_GOAL_. How many lines of the listing below contain the word "Given"? Reply with the number alone.

(Pointing listing for screenshots and pages)
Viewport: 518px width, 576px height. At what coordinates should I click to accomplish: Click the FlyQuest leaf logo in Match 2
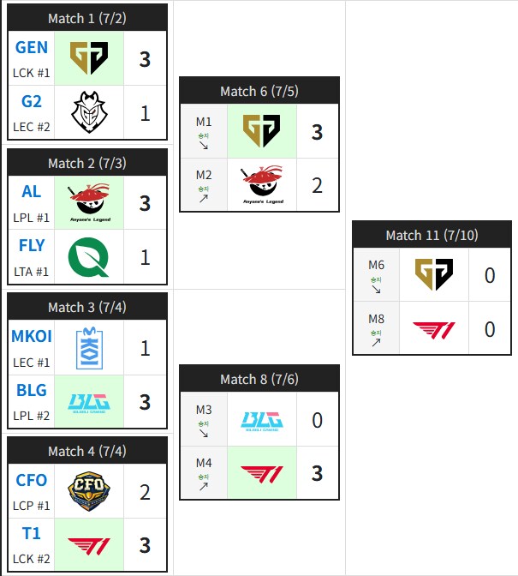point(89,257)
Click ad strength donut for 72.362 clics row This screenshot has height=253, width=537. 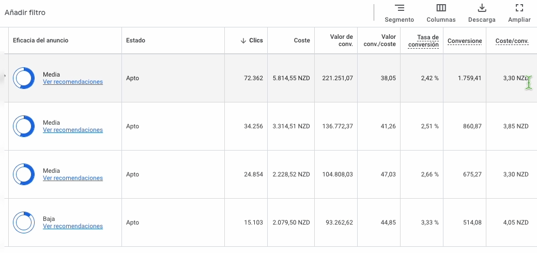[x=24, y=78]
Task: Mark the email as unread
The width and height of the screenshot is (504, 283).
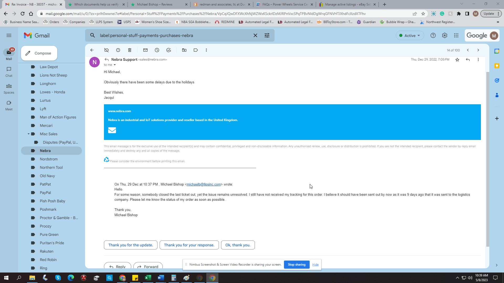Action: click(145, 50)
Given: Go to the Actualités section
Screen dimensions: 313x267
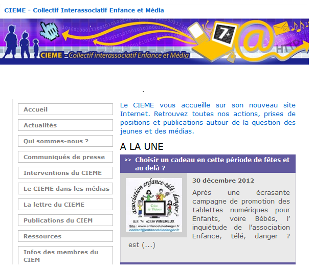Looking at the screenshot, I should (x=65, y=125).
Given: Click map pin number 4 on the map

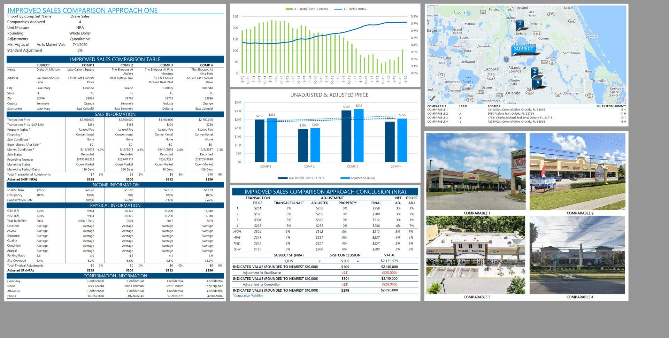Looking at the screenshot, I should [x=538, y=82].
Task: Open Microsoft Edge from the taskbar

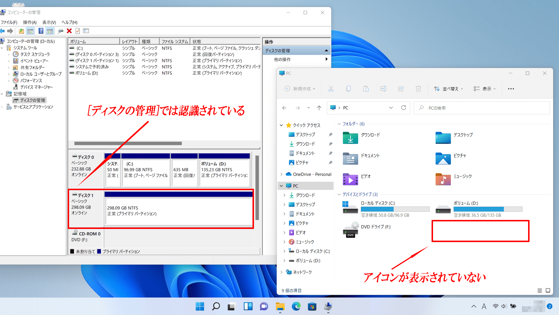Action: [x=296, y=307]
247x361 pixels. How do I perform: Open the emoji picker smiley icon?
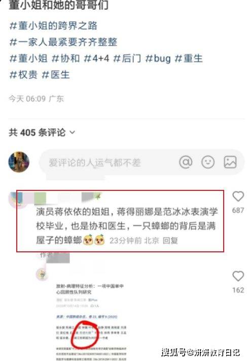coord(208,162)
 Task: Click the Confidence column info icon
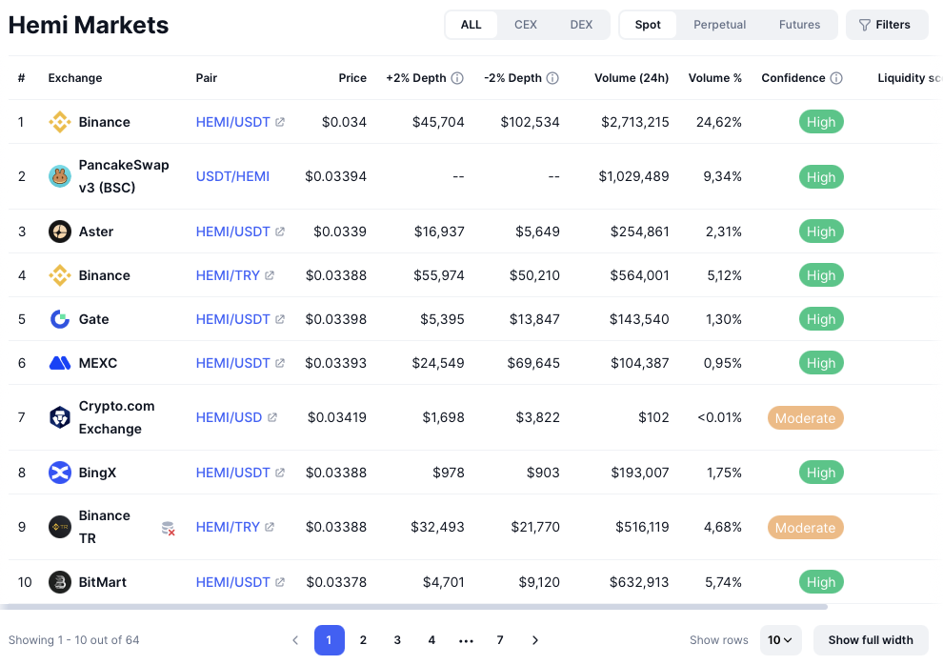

_RESULT FOR THIS TASK_. 2